Musk ha rilanciato un post del commentatore conservatore Matt Walsh, il quale sosteneva che "nessuno pensa che la Nyong’o sia ‘la donna più bella del mondo’", insinuando che Nolan avrebbe evitato accuse di razzismo non scegliendo un’attrice bianca. Il miliardario ha poi affermato che "Nolan vuole l’Oscar" e starebbe "cambiando la razza dei personaggi dell’Odissea" per conformarsi ai criteri di diversità dell’Academy.
Musk ha anche deriso la mascolinità di Elliot Page, il cui ruolo nel film è ancora imprecisato (ipotizzato come Achille).
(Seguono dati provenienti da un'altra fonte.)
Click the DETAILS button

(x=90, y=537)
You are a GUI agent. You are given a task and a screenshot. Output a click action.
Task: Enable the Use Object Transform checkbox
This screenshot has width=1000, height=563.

Le critiche di Musk a Nolan sono ricorrenti: già a febbraio aveva definito la scelta di Nyong’o un "insulto a Omero", e a gennaio aveva dichiarato che "Chris Nolan ha perso la sua integrità" per le stesse scelte.
La visione di Nolan e il cast de "L'Odissea"
La conferma del doppio ruolo di Lupita Nyong’o è arrivata da un'intervista di Nolan, dove il regista ha difeso la sua visione di trasmettere la dimensione epica e universale del mito omerico attraverso scelte di casting inclusive e contemporanee. Ha giustificato l'affidamento del ruolo di un aedo al rapper Travis Scott, spiegando che voleva richiamare l’idea della storia come "poesia orale, qualcosa di analogo al rap".
Il kolossal, con un budget di 250 milioni di dollari e girato interamente con cinecamere Imax da 70 mm, presenta un cast stellare: Matt Damon (Ulisse), Anne Hathaway (Penelope), Tom Holland (Telemaco), Robert Pattinson (Antinoo), Zendaya (Atena), Charlize Theron (Calipso), Jon Bernthal (Menelao) e Benny Safdie (Agamennone).
Dibattito su inclusione e ricezione pubblica
Le scelte di Nolan alimentano un dibattito internazionale su rappresentazione e inclusione. Nonostante le polemiche, il pubblico ha mostrato grande interesse, con spettacoli Imax già esauriti per l’anteprima. La scelta di Lupita Nyong'o, artista premiata, sottolinea la volontà del regista di stimolare nuovi dialoghi sull'epica, rendendo "L'Odissea" uno dei film più attesi.